Task material: Begin
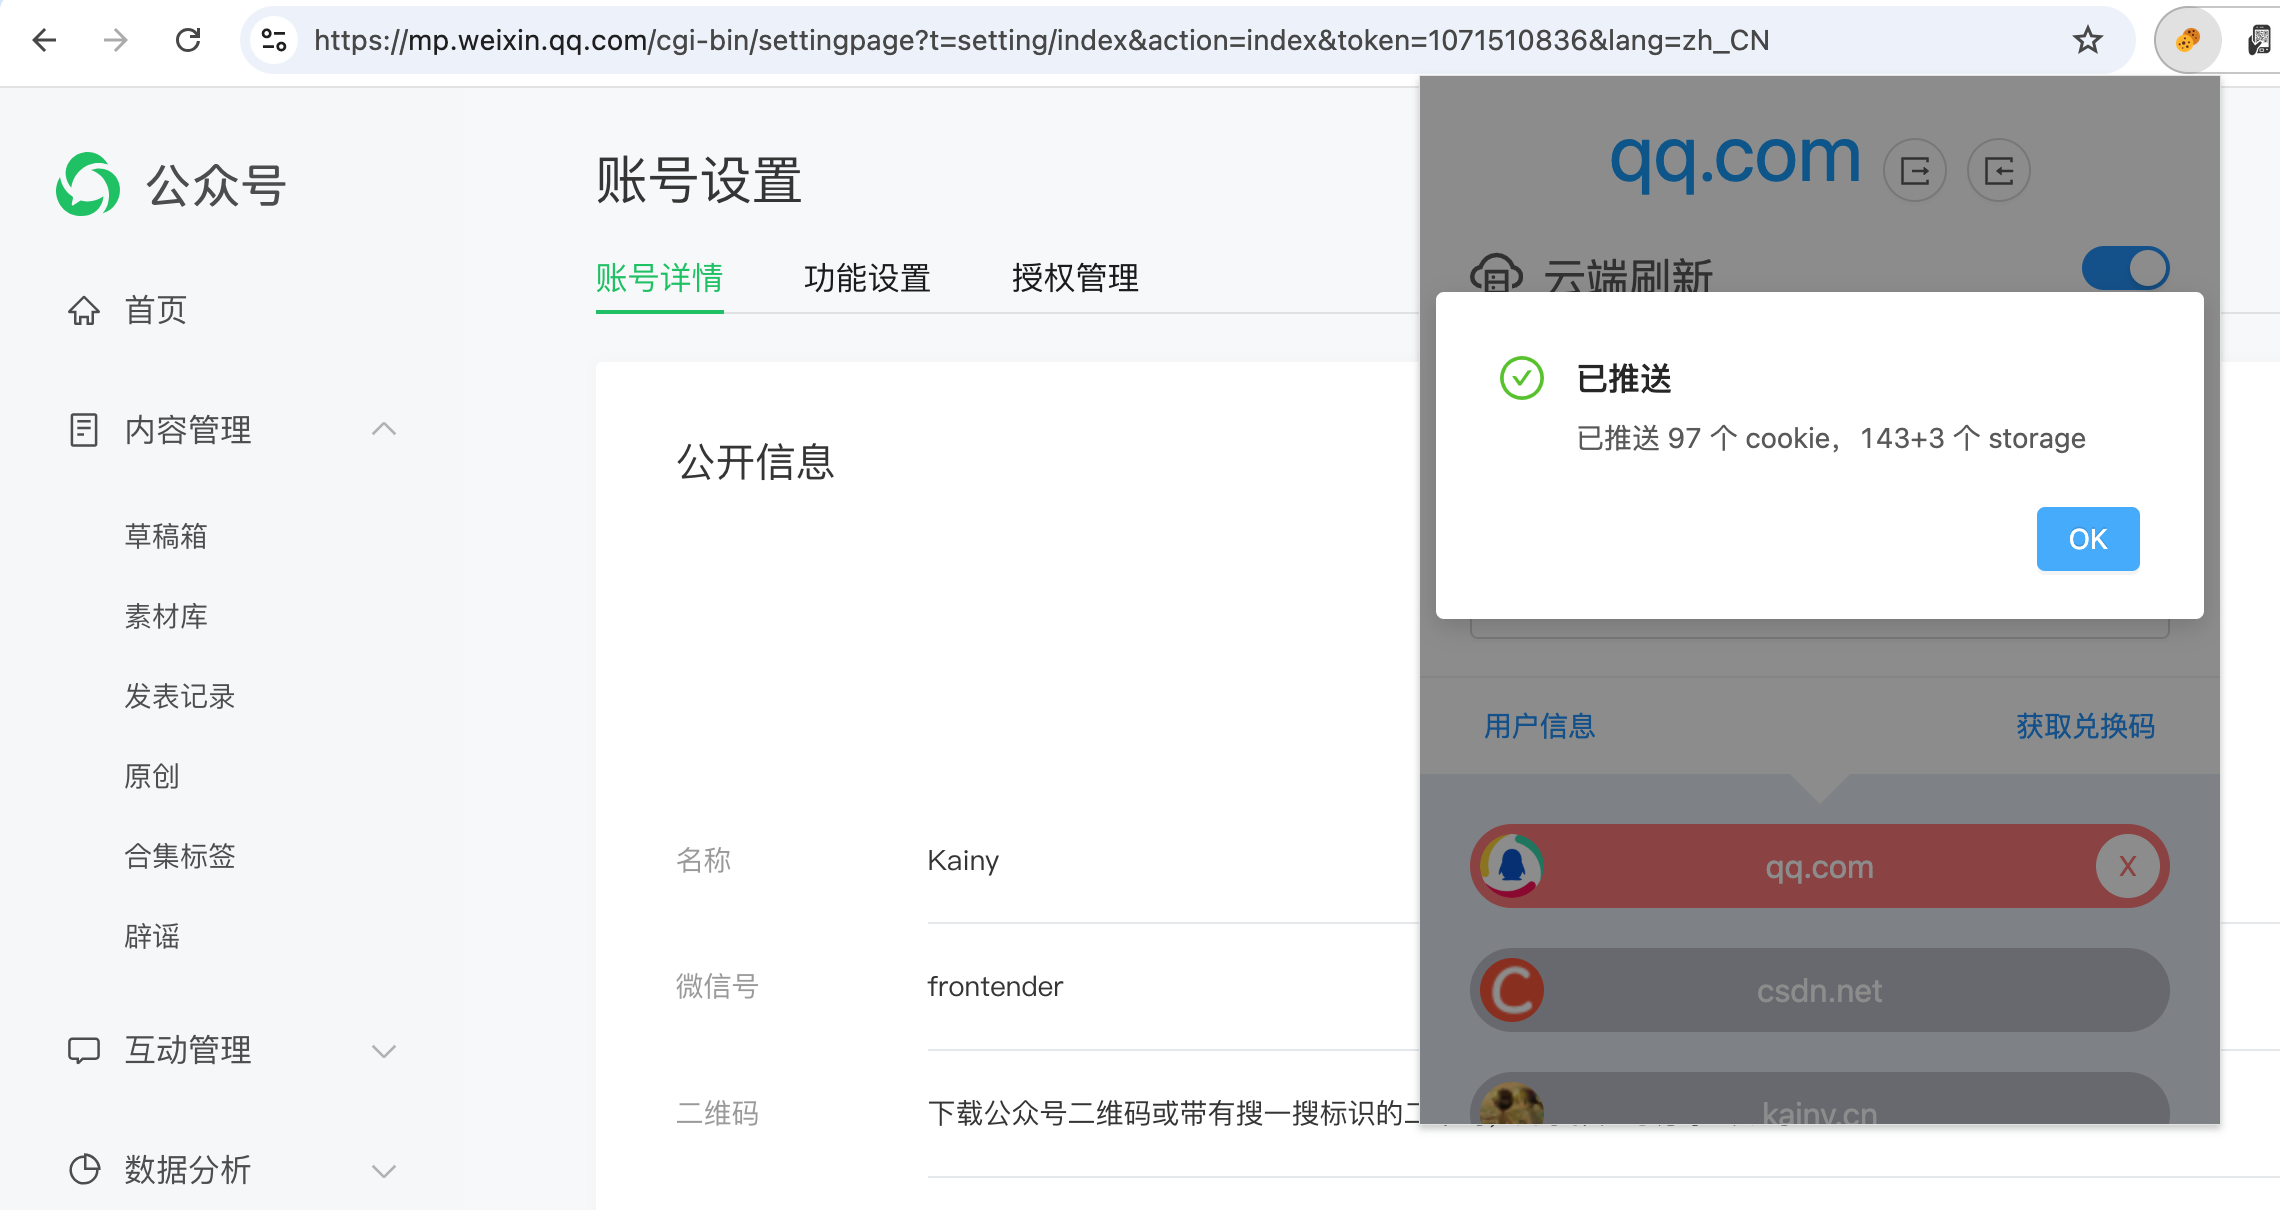Click the chat bubble icon beside 互动管理
This screenshot has width=2280, height=1210.
pos(84,1049)
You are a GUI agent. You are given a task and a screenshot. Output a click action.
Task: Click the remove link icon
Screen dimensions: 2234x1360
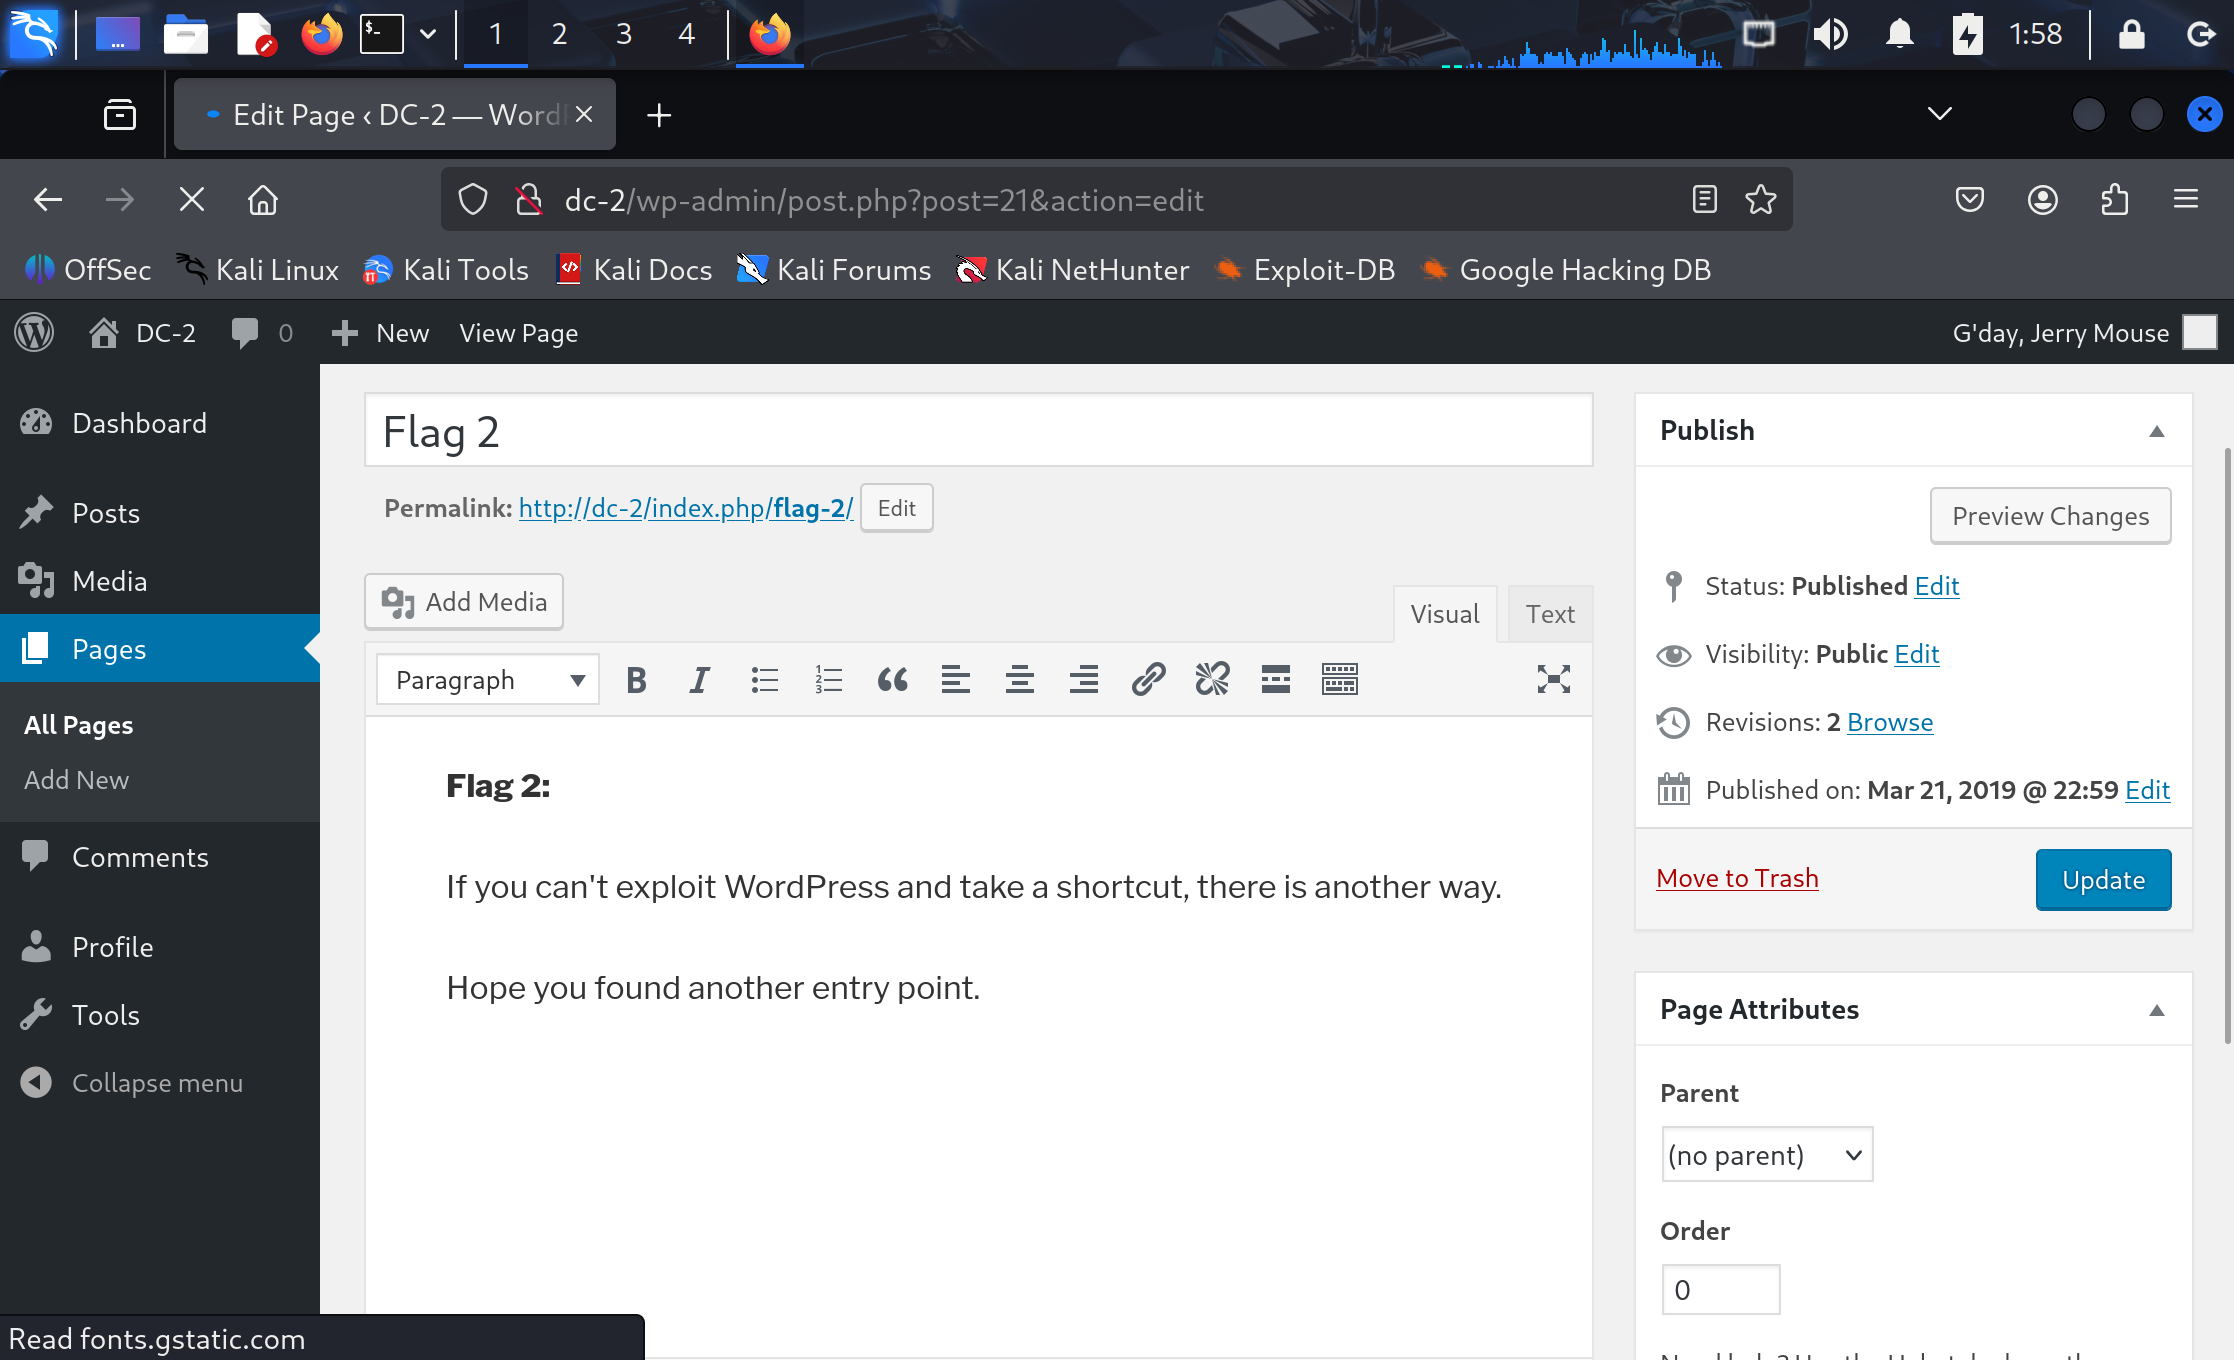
Task material: End
What is being asked> What is needed is a word-for-word copy of the lines from the one containing "You are a GUI" through the final line of the records above, both included, with the pictures left out.

Problem solution>
You are a GUI agent. You are given a task and a screenshot. Output a click action.
Task: Click the remove link icon
Screen dimensions: 2234x1360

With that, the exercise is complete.